Collected data:
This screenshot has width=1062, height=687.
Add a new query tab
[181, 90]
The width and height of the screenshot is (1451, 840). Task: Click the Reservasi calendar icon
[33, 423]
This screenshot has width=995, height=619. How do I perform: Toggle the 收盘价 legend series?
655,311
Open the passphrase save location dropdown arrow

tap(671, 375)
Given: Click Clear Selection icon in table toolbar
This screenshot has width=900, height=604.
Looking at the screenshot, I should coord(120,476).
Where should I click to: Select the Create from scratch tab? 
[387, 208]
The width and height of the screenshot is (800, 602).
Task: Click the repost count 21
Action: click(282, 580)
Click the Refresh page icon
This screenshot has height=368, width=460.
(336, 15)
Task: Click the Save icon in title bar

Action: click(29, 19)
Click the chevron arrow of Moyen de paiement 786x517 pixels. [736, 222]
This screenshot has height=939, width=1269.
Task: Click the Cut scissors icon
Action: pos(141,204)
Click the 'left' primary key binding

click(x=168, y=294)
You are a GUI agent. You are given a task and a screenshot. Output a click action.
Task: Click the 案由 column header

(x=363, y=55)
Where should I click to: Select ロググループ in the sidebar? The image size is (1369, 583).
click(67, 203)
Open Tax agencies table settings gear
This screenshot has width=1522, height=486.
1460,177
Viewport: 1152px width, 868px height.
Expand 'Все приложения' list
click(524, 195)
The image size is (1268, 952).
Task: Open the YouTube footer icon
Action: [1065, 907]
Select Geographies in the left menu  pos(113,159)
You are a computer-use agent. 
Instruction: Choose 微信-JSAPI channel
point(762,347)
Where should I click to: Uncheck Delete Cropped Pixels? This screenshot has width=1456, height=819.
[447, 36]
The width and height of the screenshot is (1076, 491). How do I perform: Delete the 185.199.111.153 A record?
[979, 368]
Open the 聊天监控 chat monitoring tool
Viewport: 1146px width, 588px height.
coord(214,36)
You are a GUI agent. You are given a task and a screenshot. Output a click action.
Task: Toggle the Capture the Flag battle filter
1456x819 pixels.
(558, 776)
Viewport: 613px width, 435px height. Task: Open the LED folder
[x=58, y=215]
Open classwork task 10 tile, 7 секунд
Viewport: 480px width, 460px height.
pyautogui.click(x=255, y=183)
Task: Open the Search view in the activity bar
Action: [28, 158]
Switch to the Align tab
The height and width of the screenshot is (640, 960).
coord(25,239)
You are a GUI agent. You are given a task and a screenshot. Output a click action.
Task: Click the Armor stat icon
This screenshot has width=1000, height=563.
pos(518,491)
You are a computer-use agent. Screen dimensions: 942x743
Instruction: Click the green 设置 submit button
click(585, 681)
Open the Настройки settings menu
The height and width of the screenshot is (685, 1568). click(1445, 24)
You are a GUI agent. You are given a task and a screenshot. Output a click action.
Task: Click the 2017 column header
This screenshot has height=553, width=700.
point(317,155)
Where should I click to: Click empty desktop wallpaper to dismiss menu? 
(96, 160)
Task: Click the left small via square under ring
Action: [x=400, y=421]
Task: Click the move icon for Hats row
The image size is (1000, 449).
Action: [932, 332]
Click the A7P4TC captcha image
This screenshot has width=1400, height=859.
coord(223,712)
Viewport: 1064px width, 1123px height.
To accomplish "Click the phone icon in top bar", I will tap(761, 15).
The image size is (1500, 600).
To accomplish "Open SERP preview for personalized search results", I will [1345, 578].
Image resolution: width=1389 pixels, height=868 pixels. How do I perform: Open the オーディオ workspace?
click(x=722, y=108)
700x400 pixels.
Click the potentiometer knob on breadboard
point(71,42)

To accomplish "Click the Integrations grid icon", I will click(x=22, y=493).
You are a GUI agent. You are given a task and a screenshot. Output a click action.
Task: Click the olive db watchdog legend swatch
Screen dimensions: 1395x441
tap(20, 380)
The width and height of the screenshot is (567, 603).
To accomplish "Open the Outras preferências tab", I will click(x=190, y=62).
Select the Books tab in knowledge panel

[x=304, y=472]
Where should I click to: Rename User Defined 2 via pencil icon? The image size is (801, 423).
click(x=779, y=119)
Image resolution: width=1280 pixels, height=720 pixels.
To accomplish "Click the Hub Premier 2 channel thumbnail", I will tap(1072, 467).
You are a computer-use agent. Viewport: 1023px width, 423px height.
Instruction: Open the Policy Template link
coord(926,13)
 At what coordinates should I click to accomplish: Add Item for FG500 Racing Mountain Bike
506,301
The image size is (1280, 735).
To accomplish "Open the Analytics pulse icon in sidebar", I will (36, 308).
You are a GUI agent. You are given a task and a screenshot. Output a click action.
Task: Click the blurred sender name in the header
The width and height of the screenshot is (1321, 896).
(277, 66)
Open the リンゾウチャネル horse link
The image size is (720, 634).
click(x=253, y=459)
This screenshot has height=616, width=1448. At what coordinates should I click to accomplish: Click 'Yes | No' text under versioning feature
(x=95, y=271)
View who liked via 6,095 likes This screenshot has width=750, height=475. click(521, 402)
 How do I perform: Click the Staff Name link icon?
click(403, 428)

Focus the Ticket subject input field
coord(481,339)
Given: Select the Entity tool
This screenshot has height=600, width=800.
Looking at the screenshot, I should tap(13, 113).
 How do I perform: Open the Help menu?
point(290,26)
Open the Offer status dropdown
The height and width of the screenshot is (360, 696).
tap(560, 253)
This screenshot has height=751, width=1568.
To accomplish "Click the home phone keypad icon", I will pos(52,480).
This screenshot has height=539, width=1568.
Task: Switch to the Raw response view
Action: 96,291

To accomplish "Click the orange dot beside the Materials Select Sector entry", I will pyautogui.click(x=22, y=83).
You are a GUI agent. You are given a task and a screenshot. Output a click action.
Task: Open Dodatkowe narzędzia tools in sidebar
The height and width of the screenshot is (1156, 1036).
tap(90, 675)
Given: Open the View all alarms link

Exercise goal
Word for word, restate all of the records.

Your solution
This screenshot has width=1062, height=687.
Add a new query tab
[181, 90]
The width and height of the screenshot is (1451, 840). Task: Click the Reservasi calendar icon
[33, 423]
This screenshot has width=995, height=619. How do I perform: Toggle the 收盘价 legend series?
655,311
Open the passphrase save location dropdown arrow

tap(671, 375)
Given: Click Clear Selection icon in table toolbar
This screenshot has width=900, height=604.
Looking at the screenshot, I should coord(120,476).
Where should I click to: Select the Create from scratch tab? 
[387, 208]
The width and height of the screenshot is (800, 602).
Task: Click the repost count 21
Action: click(282, 580)
Click the Refresh page icon
This screenshot has height=368, width=460.
(336, 15)
Task: Click the Save icon in title bar

Action: click(29, 19)
Click the chevron arrow of Moyen de paiement 786x517 pixels. [736, 222]
This screenshot has height=939, width=1269.
Task: Click the Cut scissors icon
Action: pos(141,204)
Click the 'left' primary key binding

click(x=168, y=294)
You are a GUI agent. You are given a task and a screenshot. Output a click action.
Task: Click the 案由 column header

(x=363, y=55)
Where should I click to: Select ロググループ in the sidebar? The image size is (1369, 583).
click(67, 203)
Open Tax agencies table settings gear
This screenshot has width=1522, height=486.
1460,177
Viewport: 1152px width, 868px height.
Expand 'Все приложения' list
click(524, 195)
The image size is (1268, 952).
Task: Open the YouTube footer icon
Action: [1065, 907]
Select Geographies in the left menu  pos(113,159)
You are a computer-use agent. 
Instruction: Choose 微信-JSAPI channel
point(762,347)
Where should I click to: Uncheck Delete Cropped Pixels? This screenshot has width=1456, height=819.
[447, 36]
The width and height of the screenshot is (1076, 491). How do I perform: Delete the 185.199.111.153 A record?
[979, 368]
Open the 聊天监控 chat monitoring tool
Viewport: 1146px width, 588px height.
coord(214,36)
You are a GUI agent. You are given a task and a screenshot. Output a click action.
Task: Toggle the Capture the Flag battle filter
1456x819 pixels.
(558, 776)
Viewport: 613px width, 435px height. Task: Open the LED folder
[x=58, y=215]
Open classwork task 10 tile, 7 секунд
Viewport: 480px width, 460px height.
pyautogui.click(x=255, y=183)
Task: Open the Search view in the activity bar
Action: [28, 158]
Switch to the Align tab
The height and width of the screenshot is (640, 960).
coord(25,239)
You are a GUI agent. You are given a task and a screenshot. Output a click action.
Task: Click the Armor stat icon
This screenshot has width=1000, height=563.
pos(518,491)
You are a computer-use agent. Screen dimensions: 942x743
Instruction: Click the green 设置 submit button
click(585, 681)
Open the Настройки settings menu
The height and width of the screenshot is (685, 1568). click(1445, 24)
You are a GUI agent. You are given a task and a screenshot. Output a click action.
Task: Click the 2017 column header
This screenshot has height=553, width=700.
point(317,155)
Where should I click to: Click empty desktop wallpaper to dismiss menu? 
(96, 160)
Task: Click the left small via square under ring
Action: [x=400, y=421]
Task: Click the move icon for Hats row
The image size is (1000, 449).
Action: [932, 332]
Click the A7P4TC captcha image
This screenshot has width=1400, height=859.
coord(223,712)
Viewport: 1064px width, 1123px height.
To accomplish "Click the phone icon in top bar", I will tap(761, 15).
The image size is (1500, 600).
To accomplish "Open SERP preview for personalized search results", I will [1345, 578].
Image resolution: width=1389 pixels, height=868 pixels. How do I perform: Open the オーディオ workspace?
click(x=722, y=108)
700x400 pixels.
Click the potentiometer knob on breadboard
point(71,42)

To accomplish "Click the Integrations grid icon", I will click(x=22, y=493).
You are a GUI agent. You are given a task and a screenshot. Output a click action.
Task: Click the olive db watchdog legend swatch
Screen dimensions: 1395x441
tap(20, 380)
The width and height of the screenshot is (567, 603).
To accomplish "Open the Outras preferências tab", I will click(x=190, y=62).
Select the Books tab in knowledge panel

[x=304, y=472]
Where should I click to: Rename User Defined 2 via pencil icon? The image size is (801, 423).
click(x=779, y=119)
Image resolution: width=1280 pixels, height=720 pixels.
To accomplish "Click the Hub Premier 2 channel thumbnail", I will tap(1072, 467).
You are a computer-use agent. Viewport: 1023px width, 423px height.
Instruction: Open the Policy Template link
coord(926,13)
 At what coordinates should I click to accomplish: Add Item for FG500 Racing Mountain Bike
506,301
The image size is (1280, 735).
To accomplish "Open the Analytics pulse icon in sidebar", I will (36, 308).
You are a GUI agent. You are given a task and a screenshot. Output a click action.
Task: Click the blurred sender name in the header
The width and height of the screenshot is (1321, 896).
(277, 66)
Open the リンゾウチャネル horse link
The image size is (720, 634).
click(x=253, y=459)
This screenshot has height=616, width=1448. At what coordinates should I click to accomplish: Click 'Yes | No' text under versioning feature
(x=95, y=271)
View who liked via 6,095 likes This screenshot has width=750, height=475. click(521, 402)
 How do I perform: Click the Staff Name link icon?
click(403, 428)

Focus the Ticket subject input field
coord(481,339)
Given: Select the Entity tool
This screenshot has height=600, width=800.
Looking at the screenshot, I should tap(13, 113).
 How do I perform: Open the Help menu?
point(290,26)
Open the Offer status dropdown
The height and width of the screenshot is (360, 696).
tap(560, 253)
This screenshot has height=751, width=1568.
To accomplish "Click the home phone keypad icon", I will pos(52,480).
This screenshot has height=539, width=1568.
Task: Switch to the Raw response view
Action: 96,291

To accomplish "Click the orange dot beside the Materials Select Sector entry", I will pyautogui.click(x=22, y=83).
You are a GUI agent. You are given a task and a screenshot. Output a click action.
Task: Open Dodatkowe narzędzia tools in sidebar
The height and width of the screenshot is (1156, 1036).
tap(90, 675)
Given: Open the View all alarms link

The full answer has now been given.